M. Jean-Marie Bockel, président. - Il y a toujours eu des effets d'aubaine dans l'histoire des fusions de communes. Il suffit de rappeler la fusion des communes de Lomme et Lille : une commune de 20 000 habitants a soudain été intégrée à un ensemble de 160 000 habitants. Quels qu'en aient été les motifs, l'opération s'est révélée plutôt positive à long terme. Les communes nouvelles évitent l'émiettement des petites communes. En Alsace, Kaysersberg et les communes alentours ont décidé de fusionner. Ils ont bénéficié du système alors que ce ne sont pas les plus pauvres. Tant mieux pour eux.
M. Dominique de Legge. - Ce système tourne tout de même à l'absurde. Pour atteindre les économies que dégage la fusion, voilà que l'on donne des bonifications aux communes qui s'y engagent. Cela ne tient pas debout.
M. Jean-Marie Bockel, président. - Messieurs les rapporteurs, nous vous remercions pour ce travail d'orfèvre. Si vous souhaitez de nouvelles études pour mener vos travaux sur le tome III, il nous faudra saisir la questure pour qu'elle dégage les moyens nécessaires.
M. Charles Guené, rapporteur. - Il serait effectivement intéressant de disposer de projections actualisées et de zoomer sur certains points.
Mme Françoise Gatel. - Vous intéresserez-vous au Fonds national de péréquation des ressources intercommunales et communales (FPIC) sur lequel nous manquons cruellement de visibilité ?

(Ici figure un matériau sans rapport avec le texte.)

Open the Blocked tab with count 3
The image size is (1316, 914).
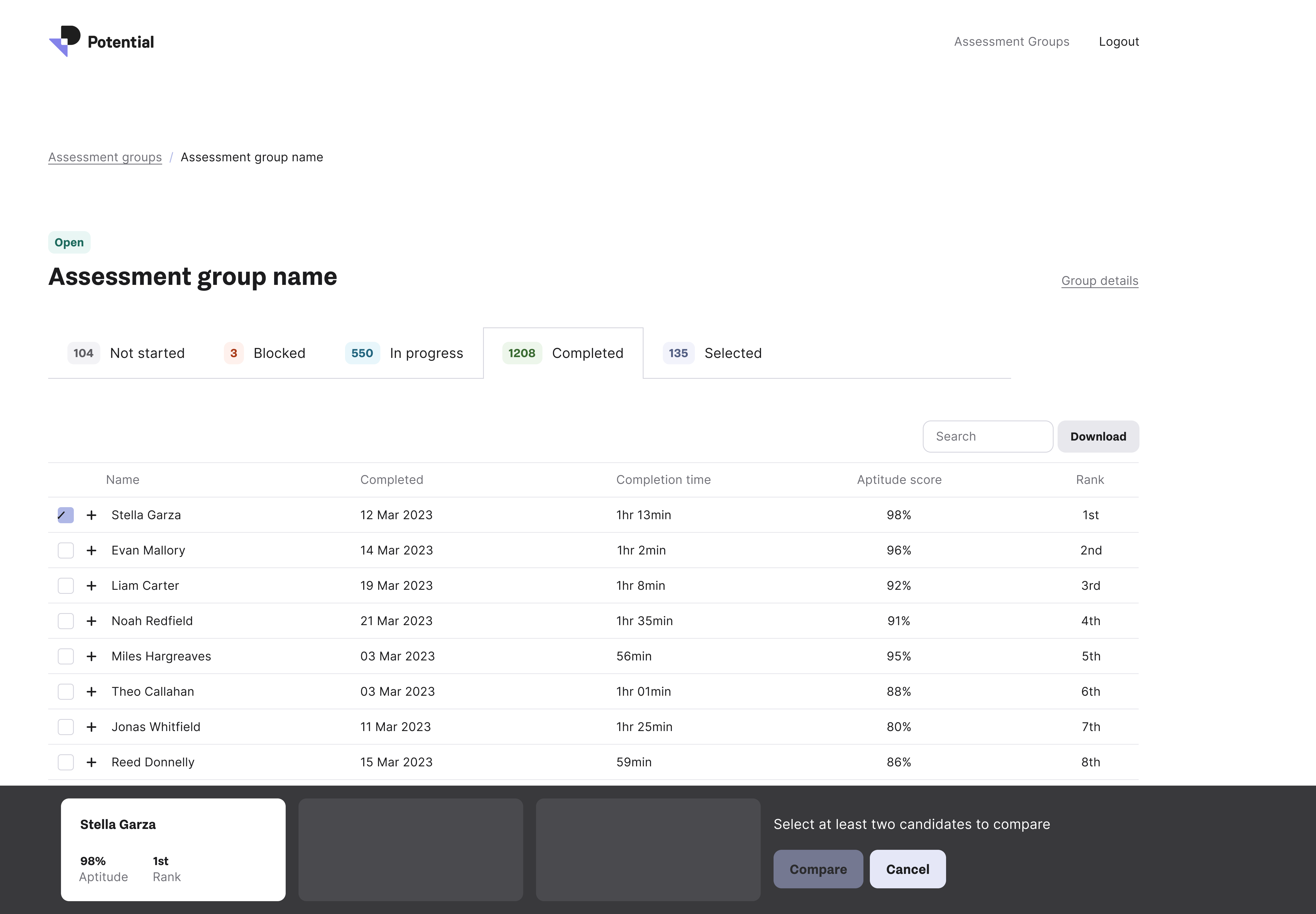pyautogui.click(x=265, y=353)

M. Philippe Dallier, rapporteur. - Une marche reste à franchir, mais l'horizon devrait bientôt se dégager. Reste à savoir si l'on remet tout à plat : FPIC, dotation de solidarité urbaine (DSU), dotation de solidarité rurale (DSR)... La tâche est d'autant plus difficile que les délais sont serrés. Nous ne pourrons pas voter la réforme sans en avoir des simulations détaillées, commune par commune.
M. Charles Guené, rapporteur. - On attend à l'automne un rapport du gouvernement sur le FPIC, dont le Comité des finances locales revoit les critères.
M. Jean-Marie Bockel, président. - Je vous remercie pour ce rapport d'une grande valeur.
Présentation du rapport d'information de MM. Jean-Marie Bockel et Michel Le Scouarnec : « Les aires d'accueil des gens du voyage »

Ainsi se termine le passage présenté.